WORK REQUIRED: In the entries below, filter for the word "each" and copy every matching line.

PROVIDED ENTRIES:
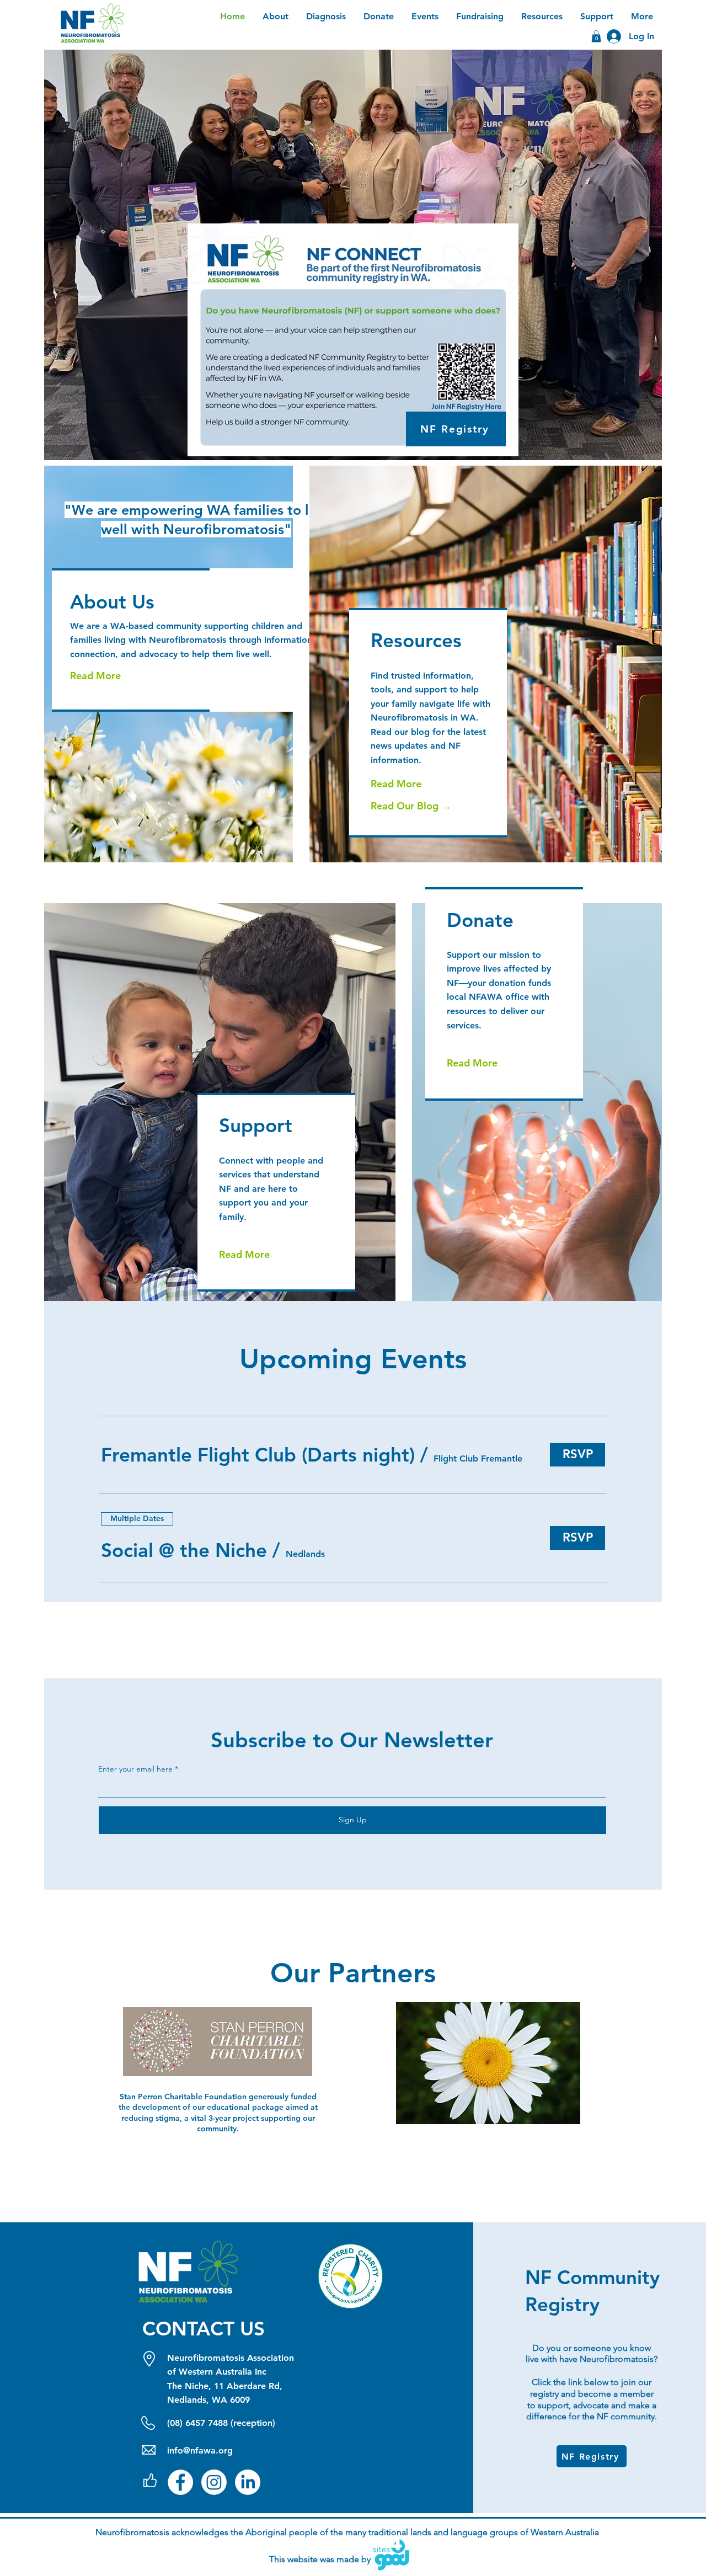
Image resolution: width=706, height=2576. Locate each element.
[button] (258, 1454)
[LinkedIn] (247, 2482)
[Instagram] (214, 2482)
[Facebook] (180, 2482)
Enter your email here (135, 1769)
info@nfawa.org (200, 2450)
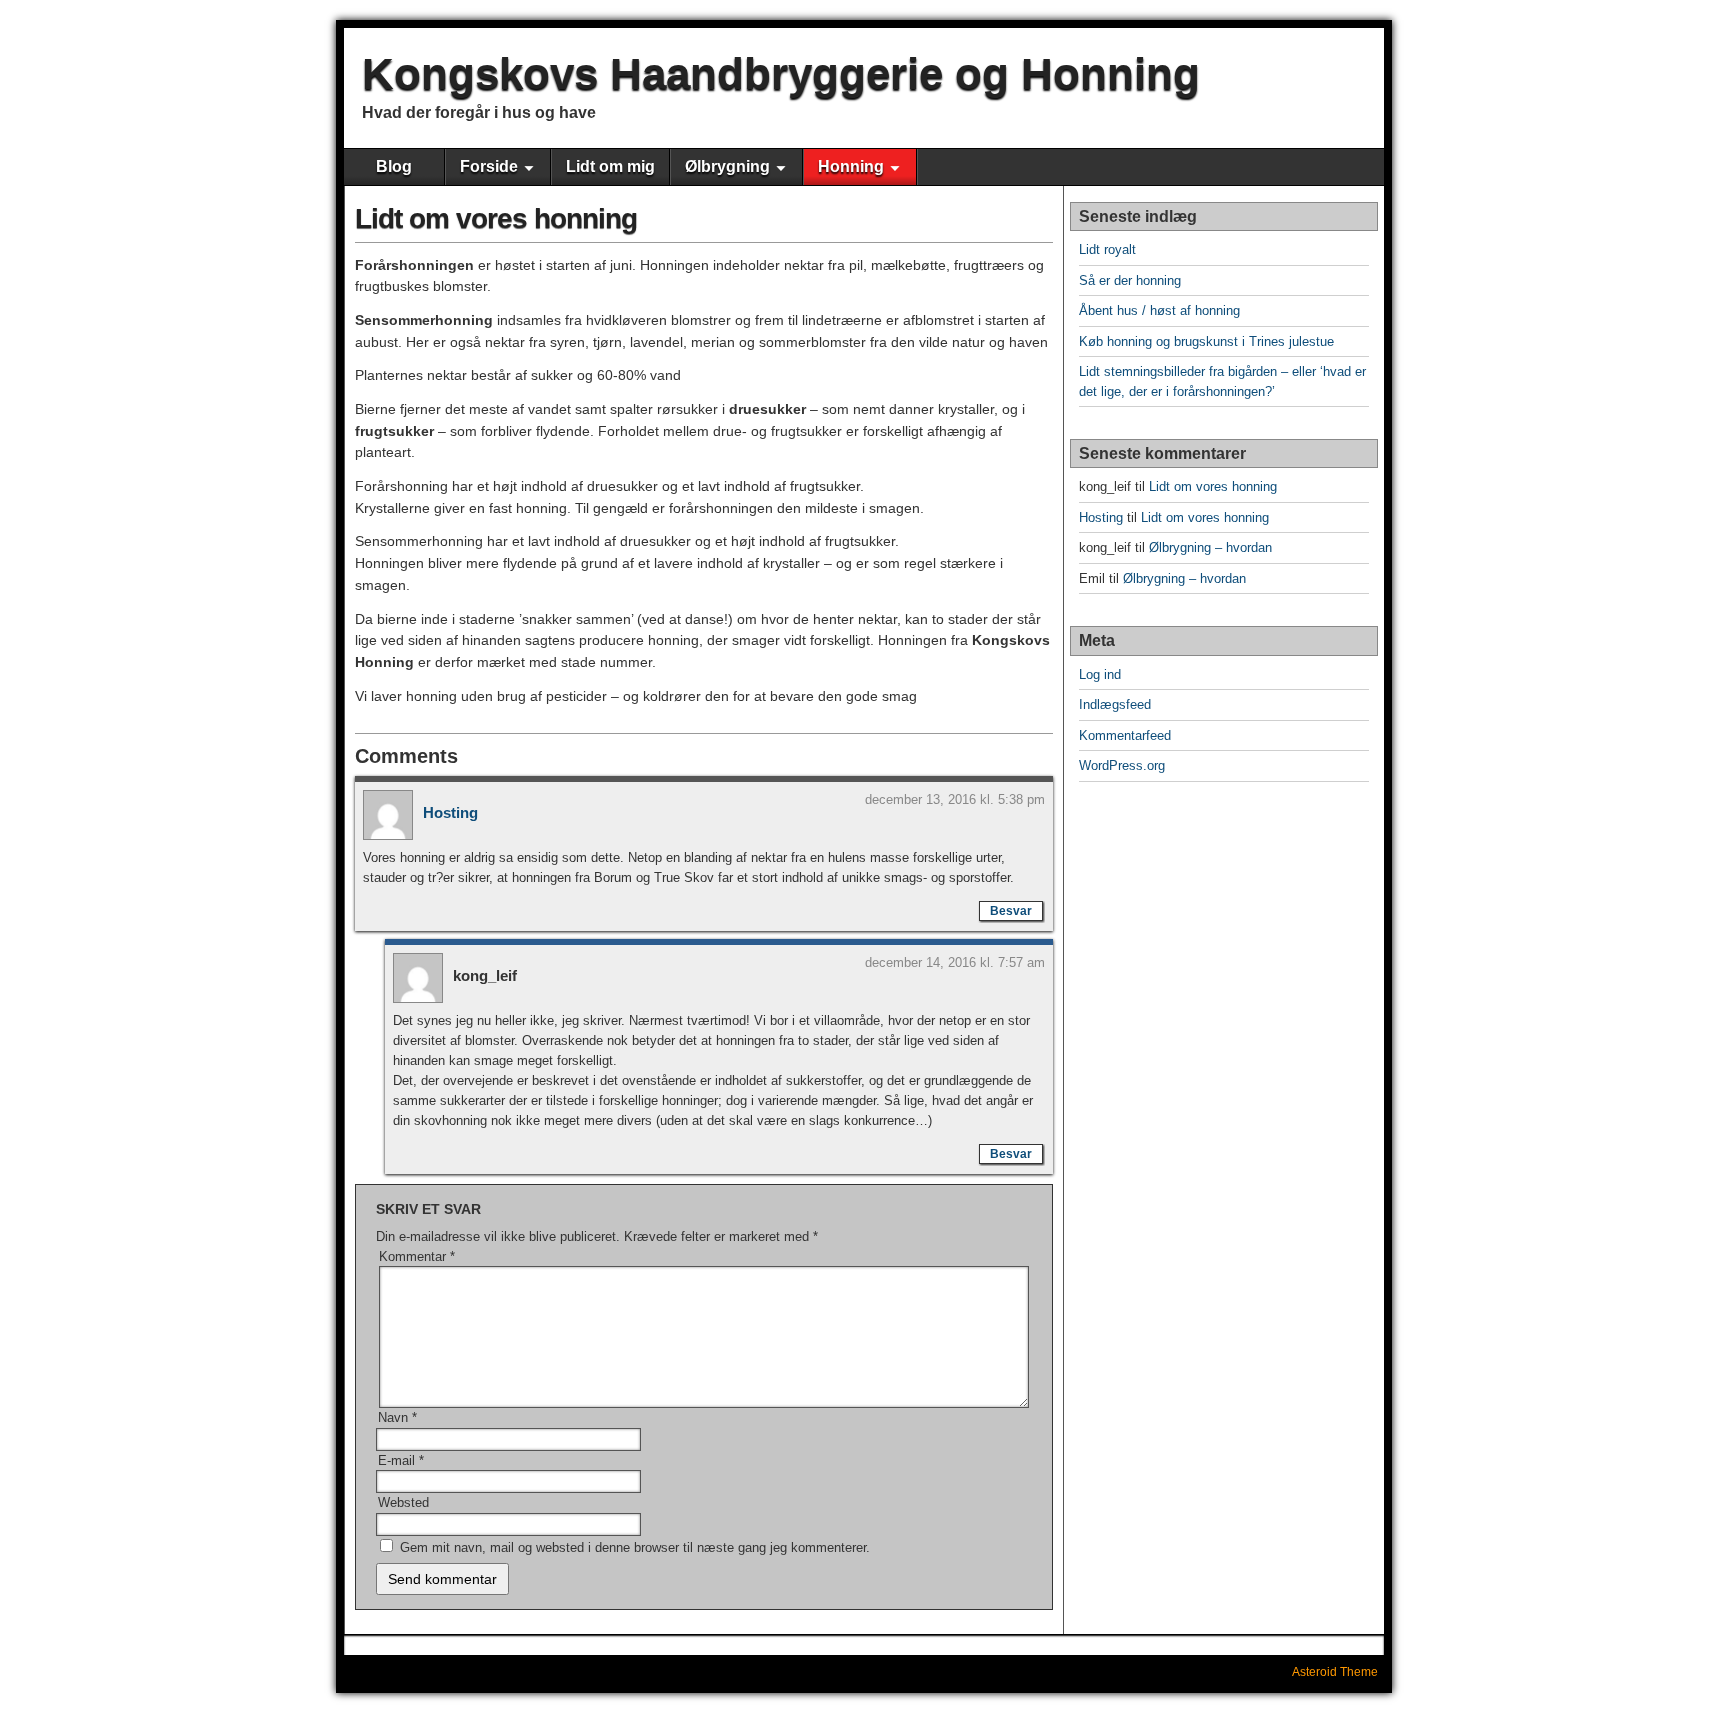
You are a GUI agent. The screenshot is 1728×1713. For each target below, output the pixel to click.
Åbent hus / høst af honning (1159, 310)
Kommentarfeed (1125, 735)
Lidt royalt (1107, 249)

ANSWER BOX:
Image resolution: width=706, height=2576. Locate each element.
You are a GUI agent. The screenshot is 1728×1713. For each target below, output the pixel to click.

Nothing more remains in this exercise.